The data submission template is available here. Please MAKE A COPY before inputting your own data. You cannot enter data directly into the master copy of the template. Once completed, email or share your copy to klebsiella.genome.metadata@gmail.com.

The full list of metadata fields, value formats and options are shown in the tables below.

Fields with restricted vocabularies

Some fields have restricted vocabularies and/or require selection from a list of predefined data values. In most cases the list of possible values can be accessed and searched via a drop-down list within the submission template (also shown in the tables below, marked 'Choose from list') and only values matching those in the list will be accepted. However, in a minority of cases the possible set of values is derived from an established ontology that is too large for inclusion within the submission template. These fields are marked as, 'Controlled vocabulary,' with a link to the appropriate ontology e.g., NCBI taxonomy database or MeSH disease ontology.

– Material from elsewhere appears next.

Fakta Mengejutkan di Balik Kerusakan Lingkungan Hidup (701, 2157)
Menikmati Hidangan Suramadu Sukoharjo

Fields with a list of suggested values

In some cases it is desirable to have a restricted vocabulary to support data harmonisation, but there are no appropriate predefined ontologies and too many foreseeable options to create a definitive list. In these cases, we provide a list of suggested values that we expect to capture the vast majority of scenarios, but also provide the option to enter alternative values as free text. These fields are marked in the tables below as 'Choose common values from the list, or if none are appropriate, enter free text'. The submission template includes a drop-down list of the suggested values, but will allow other values to be entered (these free text entries will be marked with warnings).

Isolate metadata

These data describe individual genome sequences and the bacterial isolates from which they were derived. Please complete one row per sequence (i.e., one set of sequence read data and/or a de novo assembly).

Variable fields, and guidance for completing them, are shown in the table below.

For text fields, please DO NOT enter 'unknown' or 'missing' unless otherwise specified. Instead, leave the field blank if you do not have any data to input for that field.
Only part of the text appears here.